### Text for analysis
....................
Chronic kidney disease is defined by reduced estimated glomerular filtration rate (reduced eGFR) or by microalbuminuria (MA). Concordance between reduced eGFR and MA and associated cardiovascular disease (CVD) and all-cause mortality according to these definitions is uncertain.
Participants (n = 2966 [52.6% were women], mean age, 59 years) were drawn from the Framingham Offspring Cohort. Participants were classified into 4 groups based on the presence or absence of reduced eGFR (eGFR < 59 mL/min/1.73 m2 in women, < 64 mL/min/1.73 m2 in men or MA (spot urinary albumin to creatinine ratio of at least 30 mg/g). Cox proportional hazard models were used to determine the combined risk of CVD events and all-cause mortality for each group.
....................
### Study material
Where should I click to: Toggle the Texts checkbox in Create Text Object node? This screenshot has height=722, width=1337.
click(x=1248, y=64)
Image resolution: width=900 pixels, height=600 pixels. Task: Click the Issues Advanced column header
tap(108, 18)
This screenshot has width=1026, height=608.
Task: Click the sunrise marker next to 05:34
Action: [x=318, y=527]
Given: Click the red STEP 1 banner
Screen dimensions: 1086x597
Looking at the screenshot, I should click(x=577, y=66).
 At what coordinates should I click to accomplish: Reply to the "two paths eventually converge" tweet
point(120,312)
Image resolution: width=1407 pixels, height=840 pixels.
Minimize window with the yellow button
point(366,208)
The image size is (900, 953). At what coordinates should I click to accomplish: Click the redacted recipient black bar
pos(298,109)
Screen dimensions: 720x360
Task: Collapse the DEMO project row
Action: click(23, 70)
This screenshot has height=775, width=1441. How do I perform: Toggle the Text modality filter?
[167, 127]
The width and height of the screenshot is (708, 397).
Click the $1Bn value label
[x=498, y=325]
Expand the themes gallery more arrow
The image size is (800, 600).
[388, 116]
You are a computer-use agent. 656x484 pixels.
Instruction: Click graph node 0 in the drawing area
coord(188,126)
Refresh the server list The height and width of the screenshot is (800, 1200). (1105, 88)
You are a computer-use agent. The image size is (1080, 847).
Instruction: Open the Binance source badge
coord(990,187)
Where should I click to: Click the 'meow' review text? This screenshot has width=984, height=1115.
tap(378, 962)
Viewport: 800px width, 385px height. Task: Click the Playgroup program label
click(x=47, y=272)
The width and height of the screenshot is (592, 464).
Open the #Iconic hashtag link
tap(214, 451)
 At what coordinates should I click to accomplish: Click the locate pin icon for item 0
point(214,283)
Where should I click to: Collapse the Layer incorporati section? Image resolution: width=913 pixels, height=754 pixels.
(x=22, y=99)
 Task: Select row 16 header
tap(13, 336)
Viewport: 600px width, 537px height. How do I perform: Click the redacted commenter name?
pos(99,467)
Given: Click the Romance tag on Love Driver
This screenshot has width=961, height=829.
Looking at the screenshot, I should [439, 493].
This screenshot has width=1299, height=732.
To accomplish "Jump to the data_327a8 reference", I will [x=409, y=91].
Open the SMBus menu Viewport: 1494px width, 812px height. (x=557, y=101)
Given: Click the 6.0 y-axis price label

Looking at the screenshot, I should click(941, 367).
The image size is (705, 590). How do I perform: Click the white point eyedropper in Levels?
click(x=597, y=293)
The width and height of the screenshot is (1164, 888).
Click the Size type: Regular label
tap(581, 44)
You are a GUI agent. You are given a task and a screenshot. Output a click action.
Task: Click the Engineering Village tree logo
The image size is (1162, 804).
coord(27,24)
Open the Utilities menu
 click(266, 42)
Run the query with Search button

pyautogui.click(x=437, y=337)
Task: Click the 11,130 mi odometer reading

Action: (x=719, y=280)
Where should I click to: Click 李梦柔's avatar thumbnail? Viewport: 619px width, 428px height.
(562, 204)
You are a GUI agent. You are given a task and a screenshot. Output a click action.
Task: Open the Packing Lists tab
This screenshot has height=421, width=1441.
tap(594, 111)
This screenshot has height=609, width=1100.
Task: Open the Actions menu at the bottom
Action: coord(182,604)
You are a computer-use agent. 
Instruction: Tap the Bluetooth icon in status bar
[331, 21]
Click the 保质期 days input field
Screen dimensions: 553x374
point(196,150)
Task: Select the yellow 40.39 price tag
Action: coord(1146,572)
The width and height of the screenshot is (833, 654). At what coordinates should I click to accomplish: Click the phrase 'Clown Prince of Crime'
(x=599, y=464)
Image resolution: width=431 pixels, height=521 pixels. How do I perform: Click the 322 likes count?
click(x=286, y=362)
....................
### List of tasks
**1.** In the abstract on chronic kidney disease, from which cohort were the participants drawn?
**2.** Continue the abstract on chronic kidney disease from its final sentence onward.
The rows were drawn from a separate source.

### Answers to the exercise
**1.** The Framingham Offspring Cohort.

**2.**
Of the participants, 9.9% (n = 295) had reduced eGFR, and 12.2% (n = 362) had MA. Among those with reduced eGFR, 28% had MA. Those with reduced eGFR and with MA were at increased risk for combined CVD and all-cause mortality compared with those with neither condition (hazard ratio [HR] 1.7, 95% confidence interval [CI], 1.1-2.4; P = .009), whereas those with reduced eGFR and without MA and those without reduced eGFR and with MA had similar HRs (1.3 and 1.2, respectively). Those with reduced eGFR and with MA, as well as those with reduced eGFR and without MA, were at significantly increased risk of all-cause mortality (HR 2.2 [95% CI, 1.4-3.6] and HR 1.7 [95% CI, 1.1-2.6], respectively).
Reduced eGFR and MA are relatively common conditions with different risk factor profiles. The coexistence of reduced eGFR and MA was present in 2.8% of the study sample and conferred substantial increased risk for CVD and all-cause mortality, in part because of a heavy burden of CVD risk factors.